Overview of Brain Injuries and Learning Disabilities

How can brain injury cause or worsen learning disabilities?

Classroom Students
Classroom Students. Matt Cardy / Stringer / Getty Images

Brain injuries and related learning disabilities are serious problems in our country. The American Academy of Neurology reports that as many as 1.5 million people have brain injuries in the United States, and it is a major cause of death and disability for children and adults. More children die of brain injury each year than of any other cause, and the incidence is on the rise. Motorcycle and ATV injuries account for recently increasing brain injuries among young teens.

What is a Brain Injury?

The term brain injury refers to brain damage resulting from physical trauma occurring after birth. The most common cause of brain injury is by accidental trauma to the head, as in a car accident. There are several types of brain injuries having various effects.

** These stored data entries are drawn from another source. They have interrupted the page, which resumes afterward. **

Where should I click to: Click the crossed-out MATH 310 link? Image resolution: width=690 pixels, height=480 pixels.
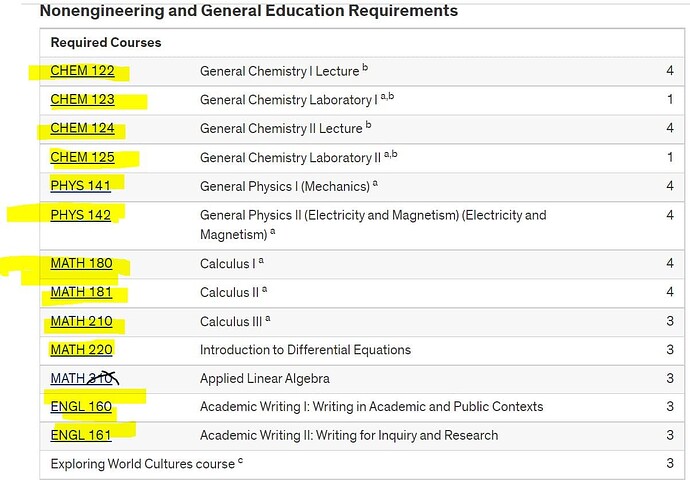(84, 378)
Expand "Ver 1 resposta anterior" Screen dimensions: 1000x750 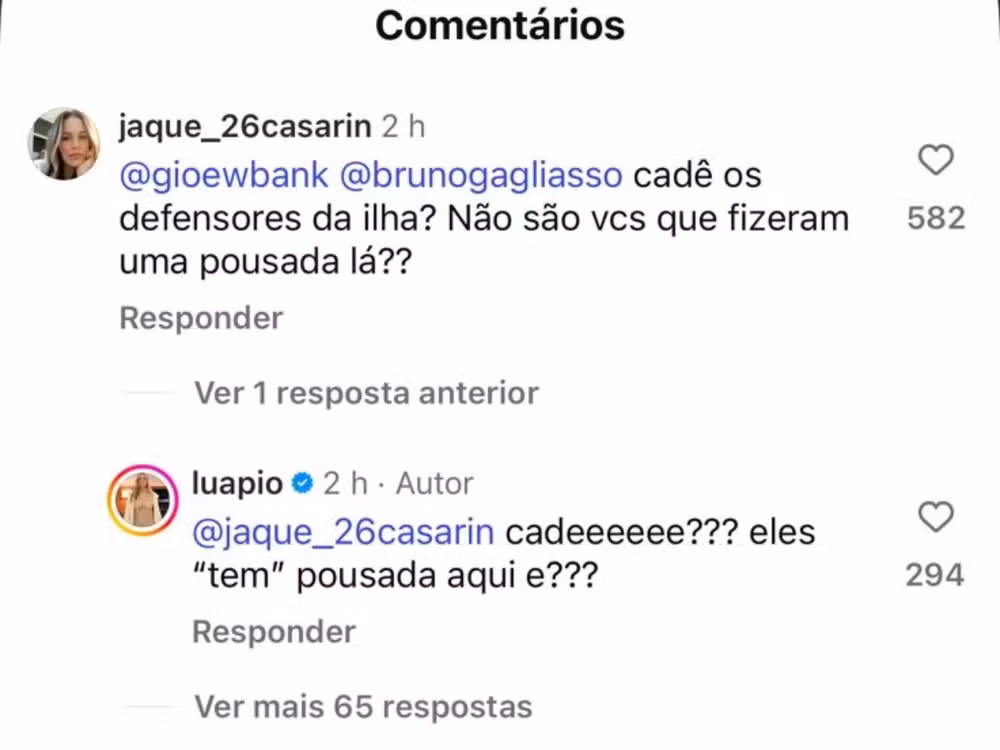click(366, 393)
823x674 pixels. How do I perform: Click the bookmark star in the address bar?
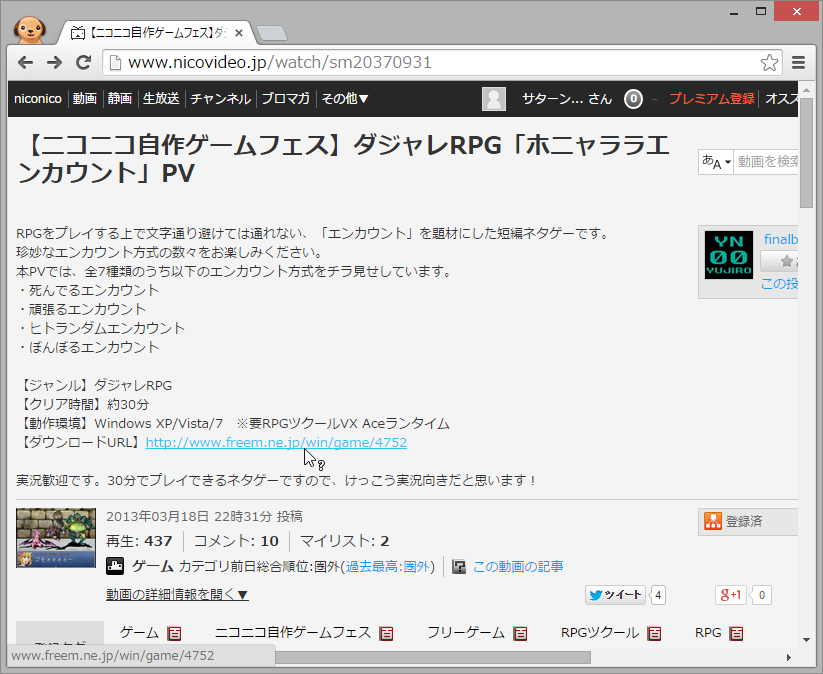coord(769,62)
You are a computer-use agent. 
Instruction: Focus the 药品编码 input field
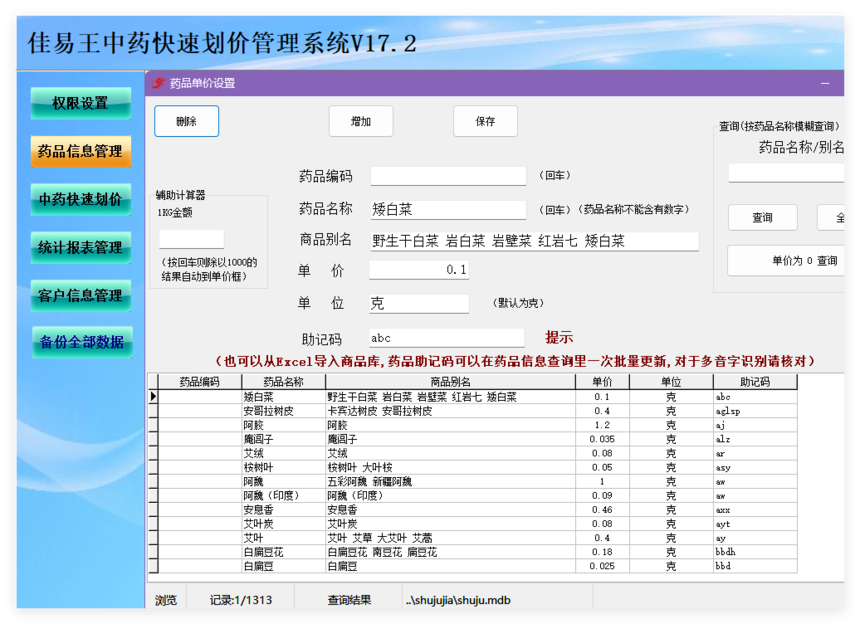[x=447, y=176]
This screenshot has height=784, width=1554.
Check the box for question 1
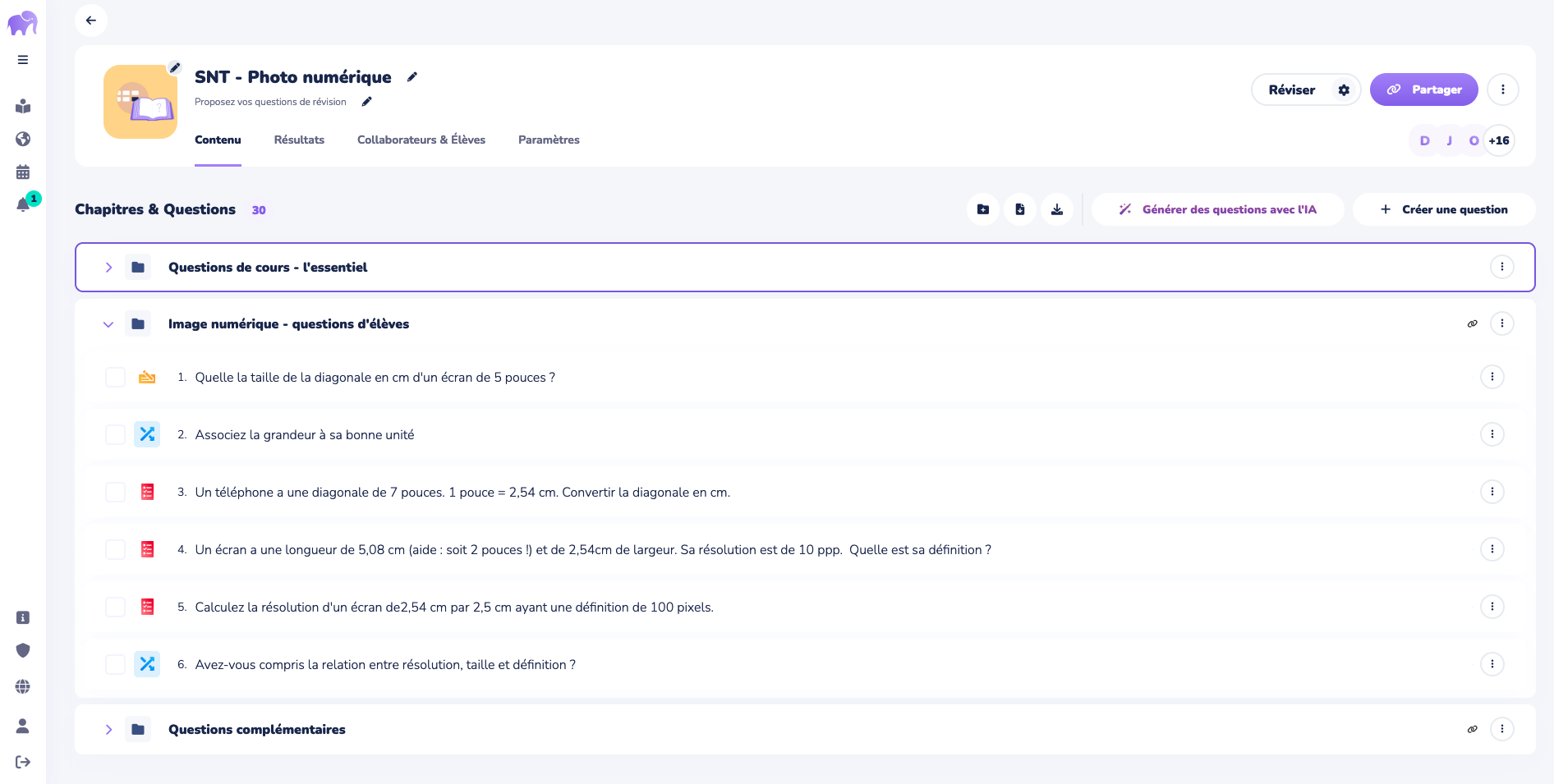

  • Concussions occur from a sudden impact or from a strong whiplash movement as in a sudden stop when moving at high speeds.
  • A contusion is a bruise on the brain.
  • A coup-contrecoup injury occurs when an additional injury occurs to parts of the brain that are directly opposite from the initial impact. The brain sits within our skulls and is surrounded by a fluid-filled pocket between the brain and the skull walls. In an accident, the initial impact causes trauma to the impact site. The brain then moves within the skull and strikes the opposite side of the skull, causing the secondary injury. This type of injury occurs during sudden stops at high speeds and is also seen in victims of violent shaking. Further brain injury can occur when patients suffer a second traumatic blow before the first injury has healed.

    What are Common Symptoms of a Brain Injury?

    Brain injuries range from mild to debilitating. Any person having trauma to the head should be seen immediately by a doctor who can determine what critical care may be needed. The earlier the treatment begins, the more successful treatment can be. Signs of a brain injury include symptoms such as:

    • Nausea;
    • Vomiting;
    • Unconsciousness;
    • Slurred Speech;
    • Confusion;
    • Amnesia or other memory problems;
    • Delayed physical or mental responses;
    • Visual disturbances; and
    • Vacant staring.

    In cases of moderate to severe damage, seizures, coma, impaired behavior and thinking, and death may occur.

    Learning Disabilities with Brain Injuries

    Many students who sustain brain injuries have resulting specific learning disabilities (SLDs). The type and severity of the disability depend on the seriousness of the injury and the part of the brain affected. If the student had an SLD before the brain injury, it is possible that the learning disorder may worsen.

    Educational Program Development for Children with Traumatic Brain Injuries

    Treatments for brain injuries vary, depending on the type and severity of the injury. Medical interventions may include surgery, long-term hospitalization, and therapies such as physical, counseling, behavioral, occupational, and speech. The patient's first year following the injury is considered as most important to improve the long-term outlook for recovery.

    To develop an appropriate Individual Education Program, it is important for educators to work with the physicians treating the student to develop a transition plan to assist with moving her back into the classroom setting. It is also important for everyone working with the student to continue to communicate throughout the first year of recovery to exchange information and develop the most appropriate strategies and Specially Designed Instruction (SDI) for the student's unique needs.